26 апреля, Москва, Отель Сафмар Гранд


 

Business eyes Ukraine's fertile land

23 июня 2008 года

"Look at the colour, what a beautiful crop," says Richard Spinks, pointing to wheat and rapeseed fields that his company sowed this season in western Ukraine.
"If all of Ukraine's farms could produce the yields we are getting, this country could play a big role in feeding the world and establish itself as a geopolitical power," says the British chief executive of London-listed Landkom.
Once considered the bread basket of Europe, Ukraine's farms are still recovering from the economic collapse that followed the break-up of the Soviet Union. In spite of a favourable climate and some of the planet's most fertile soils, grain production halved after the Stalin-era collective farm system was broken up and wheat fields were turned over to pasture.
Landkom's business model is simple: lease inefficiently farmed land and apply western fertilisers and irrigation. With Ukraine's grain yield about 35 per cent of western Europe's, there is plenty of scope to improve returns.
Landkom, which raised just over $100m on Aim, London's junior stock market, last year, has leased more than 100,000 hectares. And it is just one of of a growing number of agribusinesses that sees profit in Ukraine.

Russia and Kazakhstan sow the seeds of success

Ukraine is not the only former Soviet republic likely to make a mark on world agriculture and food markets in coming years, writes Roman Olearchyk.
Harvests in Russia and Kazakhstan, both vast in territory and leading world grain producers, are expected to improve crop levels and food production sharply in coming years
While Ukraine has richer soil and better logistics by virtue of its proximity to key markets such as Europe and the Middle East, Russia and Kazakhstan sow much larger territories.
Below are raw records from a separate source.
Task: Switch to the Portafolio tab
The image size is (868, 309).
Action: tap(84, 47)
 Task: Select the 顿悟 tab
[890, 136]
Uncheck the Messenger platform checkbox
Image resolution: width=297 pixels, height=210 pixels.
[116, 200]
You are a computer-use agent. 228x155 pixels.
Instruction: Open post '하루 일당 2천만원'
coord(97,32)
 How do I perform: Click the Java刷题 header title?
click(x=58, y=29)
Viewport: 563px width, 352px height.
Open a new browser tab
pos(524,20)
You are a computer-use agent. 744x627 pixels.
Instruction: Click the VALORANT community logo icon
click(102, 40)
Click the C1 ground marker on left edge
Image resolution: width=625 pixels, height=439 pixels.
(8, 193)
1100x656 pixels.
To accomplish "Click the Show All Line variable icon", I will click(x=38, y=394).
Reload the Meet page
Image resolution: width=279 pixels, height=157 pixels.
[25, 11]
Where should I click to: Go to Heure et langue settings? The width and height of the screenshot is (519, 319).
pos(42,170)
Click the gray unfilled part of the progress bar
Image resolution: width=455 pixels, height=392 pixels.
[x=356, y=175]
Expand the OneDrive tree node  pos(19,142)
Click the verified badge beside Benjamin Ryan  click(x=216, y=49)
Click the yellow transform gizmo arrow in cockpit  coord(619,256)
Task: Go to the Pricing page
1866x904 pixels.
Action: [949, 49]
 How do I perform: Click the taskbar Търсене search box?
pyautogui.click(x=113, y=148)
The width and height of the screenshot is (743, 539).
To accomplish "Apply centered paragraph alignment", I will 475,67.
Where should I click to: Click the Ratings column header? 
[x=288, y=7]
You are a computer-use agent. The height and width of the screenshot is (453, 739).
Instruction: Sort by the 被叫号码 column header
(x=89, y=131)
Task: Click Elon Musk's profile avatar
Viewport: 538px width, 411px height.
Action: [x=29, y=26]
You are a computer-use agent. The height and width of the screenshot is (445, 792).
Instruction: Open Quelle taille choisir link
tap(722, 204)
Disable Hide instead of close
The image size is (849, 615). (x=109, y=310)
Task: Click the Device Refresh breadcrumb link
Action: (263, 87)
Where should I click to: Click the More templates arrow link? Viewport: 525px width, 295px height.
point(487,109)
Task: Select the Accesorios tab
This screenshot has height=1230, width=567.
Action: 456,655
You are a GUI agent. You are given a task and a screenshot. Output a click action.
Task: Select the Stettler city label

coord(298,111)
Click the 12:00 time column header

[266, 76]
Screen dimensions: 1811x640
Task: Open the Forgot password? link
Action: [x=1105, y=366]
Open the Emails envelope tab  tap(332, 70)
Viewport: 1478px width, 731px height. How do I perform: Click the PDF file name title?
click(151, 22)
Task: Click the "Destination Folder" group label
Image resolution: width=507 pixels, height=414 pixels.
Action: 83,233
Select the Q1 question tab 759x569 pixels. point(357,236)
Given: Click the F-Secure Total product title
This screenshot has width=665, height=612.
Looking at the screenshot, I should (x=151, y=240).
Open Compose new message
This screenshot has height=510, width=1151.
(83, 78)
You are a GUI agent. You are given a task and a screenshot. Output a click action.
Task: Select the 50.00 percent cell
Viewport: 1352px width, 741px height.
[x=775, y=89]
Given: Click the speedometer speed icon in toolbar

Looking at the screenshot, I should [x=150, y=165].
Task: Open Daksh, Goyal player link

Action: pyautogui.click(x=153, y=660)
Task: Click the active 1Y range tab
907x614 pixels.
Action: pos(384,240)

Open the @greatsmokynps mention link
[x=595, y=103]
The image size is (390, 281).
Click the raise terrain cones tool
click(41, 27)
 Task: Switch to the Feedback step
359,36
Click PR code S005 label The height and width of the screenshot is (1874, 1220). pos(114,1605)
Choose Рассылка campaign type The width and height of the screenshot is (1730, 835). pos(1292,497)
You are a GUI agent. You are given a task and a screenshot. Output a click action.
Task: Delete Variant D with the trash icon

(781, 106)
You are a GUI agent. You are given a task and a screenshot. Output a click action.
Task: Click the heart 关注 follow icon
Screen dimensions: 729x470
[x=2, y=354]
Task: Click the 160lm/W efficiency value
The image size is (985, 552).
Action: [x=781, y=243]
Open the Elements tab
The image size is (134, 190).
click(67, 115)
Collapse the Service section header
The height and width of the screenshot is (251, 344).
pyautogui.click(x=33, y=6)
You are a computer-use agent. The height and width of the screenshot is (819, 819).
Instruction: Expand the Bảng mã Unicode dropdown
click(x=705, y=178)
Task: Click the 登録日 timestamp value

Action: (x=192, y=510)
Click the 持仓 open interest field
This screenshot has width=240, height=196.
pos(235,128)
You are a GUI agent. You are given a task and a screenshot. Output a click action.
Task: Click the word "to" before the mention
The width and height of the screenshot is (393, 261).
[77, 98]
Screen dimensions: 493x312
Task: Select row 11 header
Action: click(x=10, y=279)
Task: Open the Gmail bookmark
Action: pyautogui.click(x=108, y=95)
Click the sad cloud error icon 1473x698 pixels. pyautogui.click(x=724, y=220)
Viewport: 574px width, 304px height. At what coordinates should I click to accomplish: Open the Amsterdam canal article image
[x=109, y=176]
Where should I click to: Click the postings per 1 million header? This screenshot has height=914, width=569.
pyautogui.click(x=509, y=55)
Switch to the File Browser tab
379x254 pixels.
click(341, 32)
Competition between agriculture groups in these countries is already noticeable.
A report this month by Moscow-based investment bank Troika Dialog referred to agriculture markets in the former USSR as the "new frontier". Troika said the upside for harvests and food production was huge in this region, which "has 13 per cent of the world's arable land, yet grows only 6 per cent of its crops and farms just 3 per cent of the world's meat".
"In contrast to the green revolution that has swept the world, agricultural yields have stagnated since the 1970s, and entrepreneurs with fresh technology and ideas have tremendous scope to increase production dramatically."
Dimitri Rylko, director of Moscow-based consultancy IKAR, says growth prospects are very strong in all three former Soviet countries, adding that Russia, with a crop of more than 85m tonnes expected this year, could increase its yields by at least one third in the medium term.
Leading grain and oilseed trading companies, such as Cargill and Toepfer, tiptoed into the market in the 1990s and today play a big role exporting grain.
With food prices skyrocketing because of rising global demand and poor harvests, their timing looks perfect.
"Ukraine is not part of the problem; it's a part of the solution for food supplies," Jean Lemierre, the outgoing head of the European Bank for Reconstruction and Development, said in Kiev last month.
With investment and the right technology, Ukraine could "double or even triple" output, filling one-seventh of world production, says Yuriy Melnyk, agriculture minister.
So far less than $3bn has been invested into Ukrainian agriculture since 1991, according to government figures. Domestic producers are just starting to raise funds on international stock markets. Renaissance Capital, an investment bank, says $628m in new equity has been raised since August 2006.
Yuriy Kosyuk, chief executive of MHP, a leading Ukrainian poultry and agriculture group, says $27bn (€17bn, £14bn) could be invested in the country's agriculture over the next 15 years, and not just grain. "Ukraine could within several years become a significant exporter of meat, foremost to Europe."
Whether that happens depends on the pace of reform in Ukraine's fractious parliament. It is illegal to sell agricultural land, most of which is owned by millions of cash-strapped rural farmers.
An increasingly vociferous reform lobby is pushing hard to lift restrictions next year. "Companies are competing fiercely for this land today and we see more and more players. If the moratorium is lifted, there will be a big rush for land in Ukraine," Mr Yarmak said.
But politicians say poor smallholders must be protected from exploitation at the hands of unscrupulous businesses that would buy the land at a fraction of its real value.
Andriy Yarmak, a farming expert, says the real boom will come when legislators sanction the sale of agricultural land. With ownership rights secure, investment and productivity will surge.
Protectionism has also been a concern. Kiev has limited grain exports in recent years to keep domestic bread prices down. As a result, farmers turned to exportable crops such as rapeseed, used in biofuel production. But with Ukraine joining the World Trade Organisation this year, restrictions are to be lifted.
One of the things that attracts foreign investors to Ukraine is the ease with which the harvest can be exported to the European Union via rail or Black Sea ports.
Investors have been leasing land in the hope that they will be at the front of the queue to buy it or sell on the leases at a profit. Annual lease prices doubled to $60-$80 per hectare last year. Renaissance Capital, which has leased 300,000 hectares of land with the intention of re-selling the leases, forecasts they will double again this year.
Meanwhile, favourable weather and the rising investment should deliver 40m tonnes of grain this season, up from last year's drought-affected harvest of 29m tonnes. About 14m tonnes of grain is earmaked for export, up from a meagre 2.4m tonnes last year.